A friend recently introduced me to the quiverfull lifestyle. She's been researching religion and read about these families during her research. If you don't know, this is a Christian based philosophy for child-bearing and life. They believe that every child is a gift from God, hence any type of birth control or family planning is shunned and against the will of God.

According to wikipedia, the movement was sparked most fully after the 1985 publication of Mary Pride’s book The Way Home: Beyond Feminism, Back to Reality. In her book, Pride chronicled her journey away from what she stated were feminist and anti-natal ideas of happiness, within which she had lived as an activist before her conversion to conservative evangelical Christianity in 1977, toward her discovery of happiness surrounding what she said was the Biblically mandated role of wives and mothers as bearers of children and workers in the home under the authority of a husband. Pride wrote that such a lifestyle was generally Biblically required of all married Christian women but that most Christian women had been unknowingly duped by feminism, importantly in their acceptance of birth control.

As the basis for her arguments, Pride selected numerous Bible verses to lay out what she felt was the Biblical role of women. These included verses she saw as containing her ideas of childbearing and non-usage of birth control, which she argued were opposed to what she called "the feminist agenda" by which she had formerly lived. Pride's explanations became a spearheading basis of Quiverfull.

Families following these practices are inclined to practice homeschooling, homesteading in a rural area, and homechurching (or whatever it's called).

If you do some research on the internet you can find many historically transfixed large families. The smiling faces disregard the potential pitfalls and dangers to women in these families. What happens when you give birth to 8, 12, or 17 children?
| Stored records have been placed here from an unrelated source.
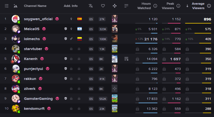
Task: Click the game controller column icon
Action: coord(115,6)
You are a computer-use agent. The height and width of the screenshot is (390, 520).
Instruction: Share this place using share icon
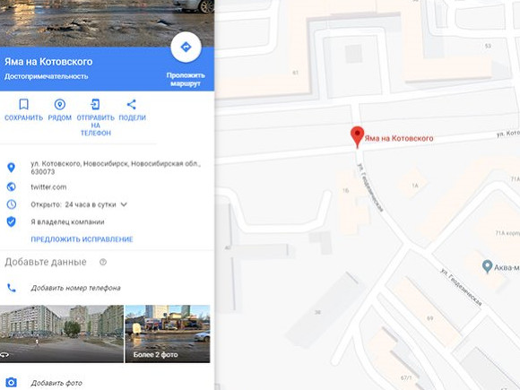[131, 105]
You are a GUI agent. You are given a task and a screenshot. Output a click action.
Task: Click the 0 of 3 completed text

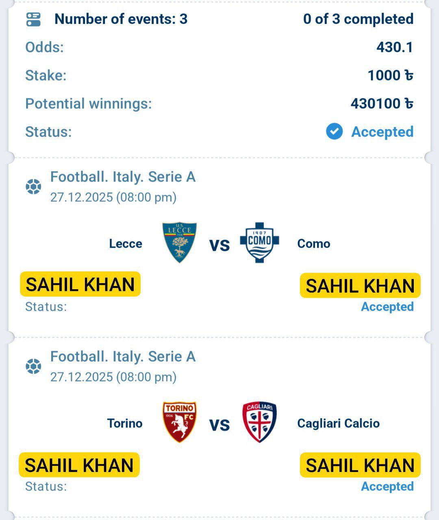point(358,19)
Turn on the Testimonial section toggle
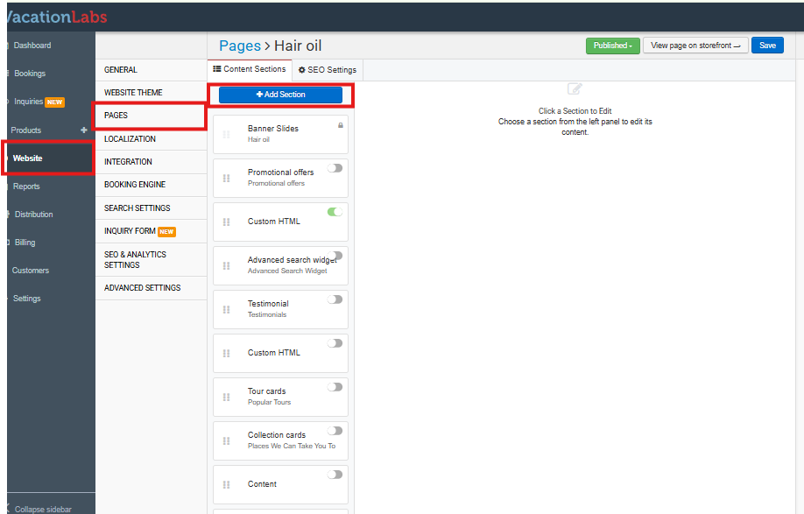This screenshot has width=804, height=514. pyautogui.click(x=335, y=299)
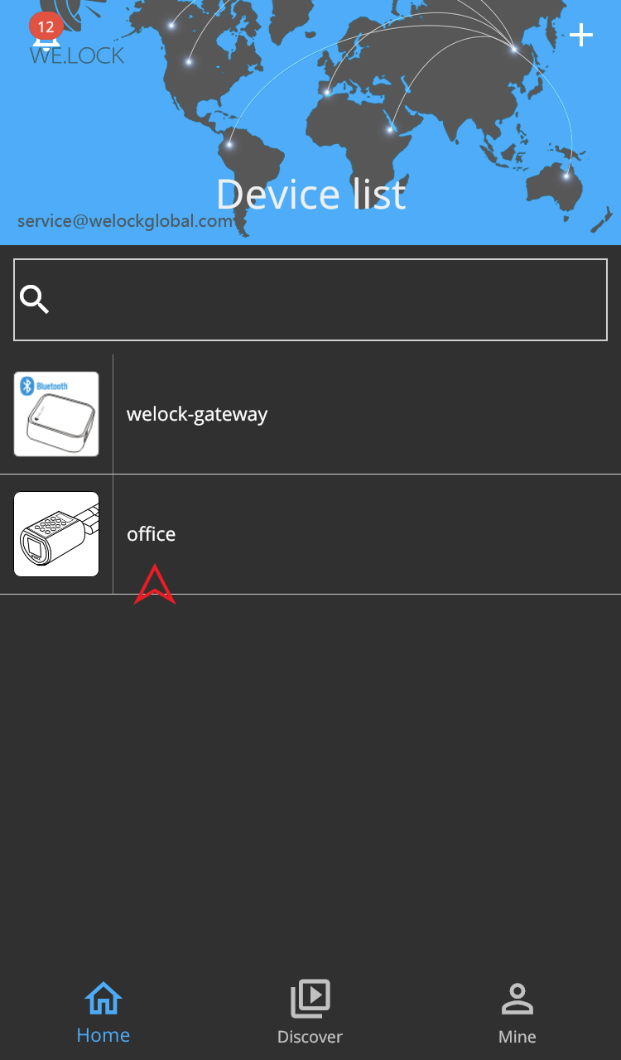Image resolution: width=621 pixels, height=1060 pixels.
Task: Click the WE.LOCK logo
Action: click(x=77, y=55)
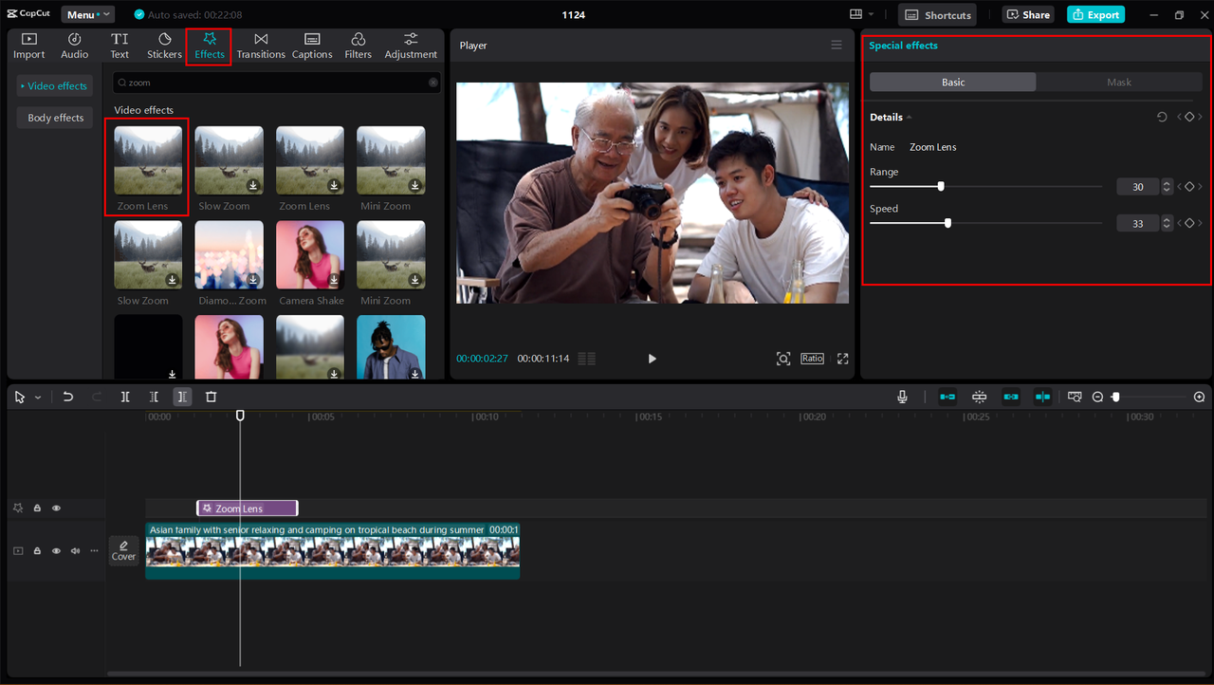1214x685 pixels.
Task: Open the Shortcuts dialog
Action: tap(937, 14)
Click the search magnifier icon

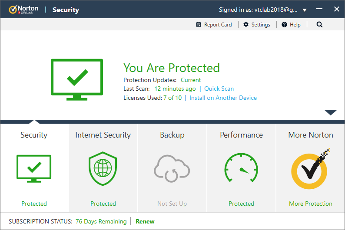(x=319, y=25)
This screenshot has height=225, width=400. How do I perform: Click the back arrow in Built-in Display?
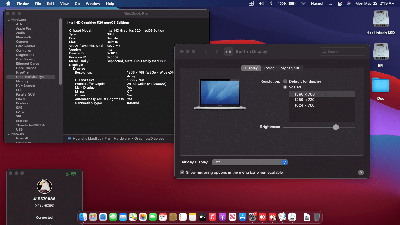pyautogui.click(x=206, y=52)
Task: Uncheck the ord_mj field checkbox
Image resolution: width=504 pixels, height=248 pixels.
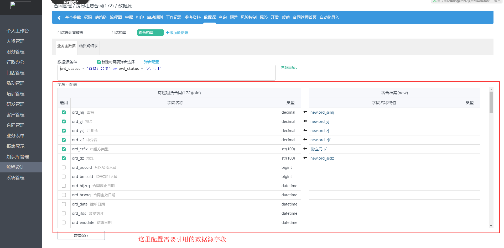Action: (64, 112)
Andrea Yates, the mother who drowned her five children in the bathtub allegedly followed the quiverfull teachings.

However horrible the Yates story, there seems to be many happy quiverfull families. Jim Bob and Michelle Duggar have been featured multiple times on television. They have 17 children, the first born in 1988, the last this summer. The Crank family have six children and a magazine. They discuss important issues in each installment, like the importance of girls wearing long dresses and whether it's a parent's role to begin the courtship/marriage process for the child.

I think it's interesting reading, but I'm not going to start popping out babies like PEZ anytime soon.